Sierra Space is now the most exciting company in the inflatable habitat game.
Being that no lawsuits have been levied at Sierra, I'm assuming no one is fringing on any patents.
Ralf Biernacki
Considering that the most urgent need for commercial space research is materials testing---long-term exposure of materials and mockups to open space environment to see how they last---this setup is very poorly designed. It lacks any open platforms and attachment points for exposing test rigs and specimens to space vacuum and radiation. Instead it appears they slavishly followed the Bigelow concept, in a more cramped package: an enclosed and shielded facility providing microgravity conditions only, and a wholly unnecessary habitation module. Presumably good for pharmaceutical production only---or for scientific basic research on lab animals and plants in microgravity, which is unlikely to be of interest to commercial ventures.
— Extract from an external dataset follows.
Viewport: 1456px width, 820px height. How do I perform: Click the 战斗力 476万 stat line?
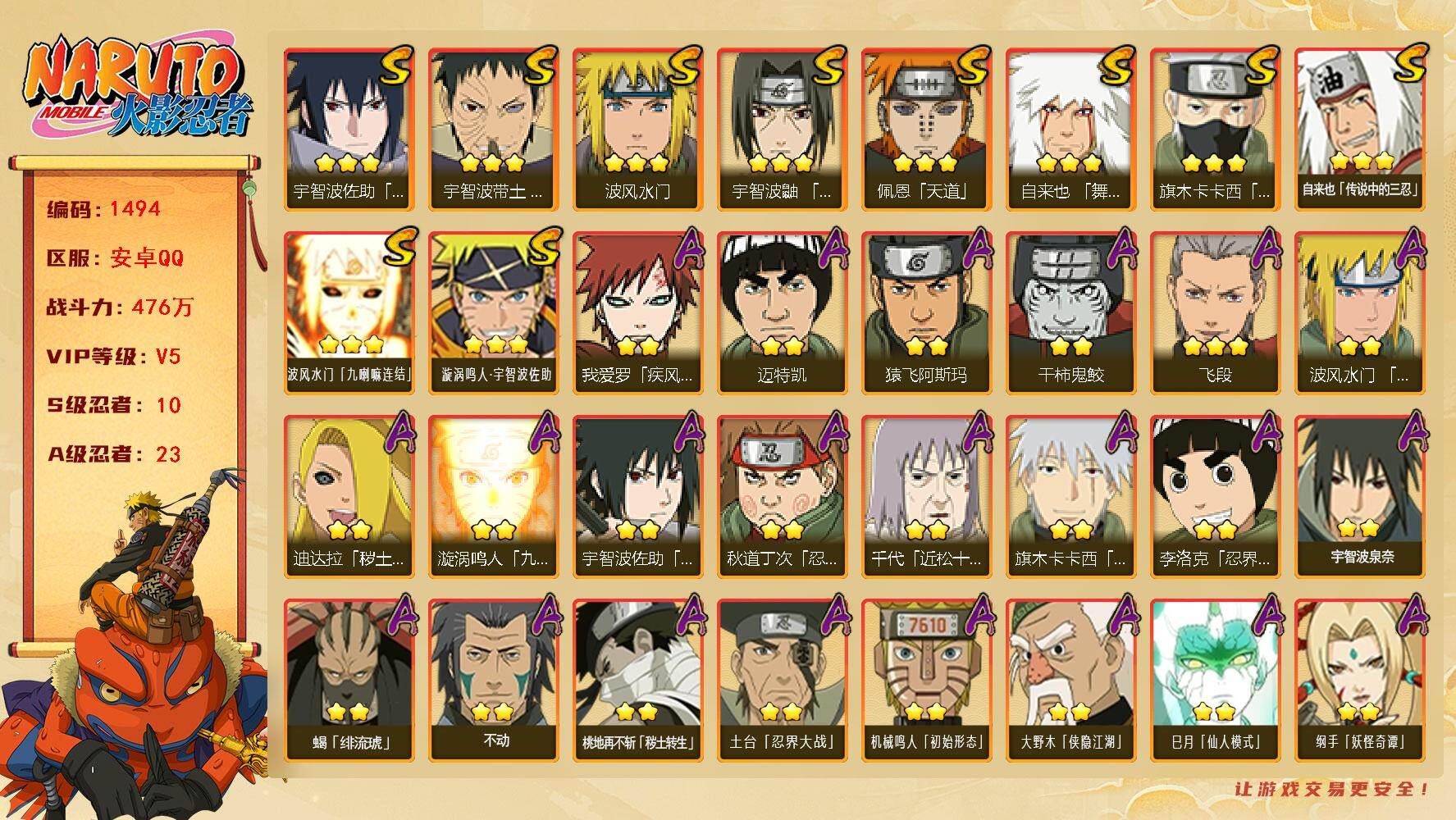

And yes, I also think they waited for Bigelow to go under before they proudly unveiled a reverse engineered copy of Bigelow design. It's just too similar. See https://en.wikipedia.org/wiki/B330
Ralf Biernacki
To build any sort of industrial infrastructure in space---asteroid mining and the subsequent processing , refining, storage, and transport of raw materials, including metals and volatiles; manufacturing and assembly of truss structures; assembly and operation of powerplants; etc., there are two essential primary requirements. First, reliable machinery capable of long-term operation in space with minimum maintenance, and second, reliable control systems with space-hardened monitoring instruments, valves, actuators, power supplies, and processors. Remember, in space there is no maintenance and no service crews; the cost of sending astronauts to repair a malfunctioning facility is exorbitant, not to mention the delays.
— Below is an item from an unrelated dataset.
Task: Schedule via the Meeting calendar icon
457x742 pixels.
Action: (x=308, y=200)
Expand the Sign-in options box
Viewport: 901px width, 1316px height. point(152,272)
So all of these components and machinery elements must first be extensively tested under space conditions in order to have some sort of certification for reliable operation in space, just as oil rig systems are specially tested and certified for marine conditions. The primary purpose of a commercial space lab should be the testing of these elements; companies would pay for test space square footage on an orbiting platform equipped with a power supply and external monitoring of test setups. But this sort of rentable lab platform would look completely different than the inflatable facility in this article. Most likely it would take the form of a long truss or flat exposed platform, or several heated or unheated platforms with different solar orientation, and solar panels to supply power to the entire lab. Standardized attachment points on the mast/platform, with a robot arm to install and uninstall customers' modules. No habitation module, and no long-term human presence---ideally no local human presence at all, from launch to recovery (or disposal) of modules.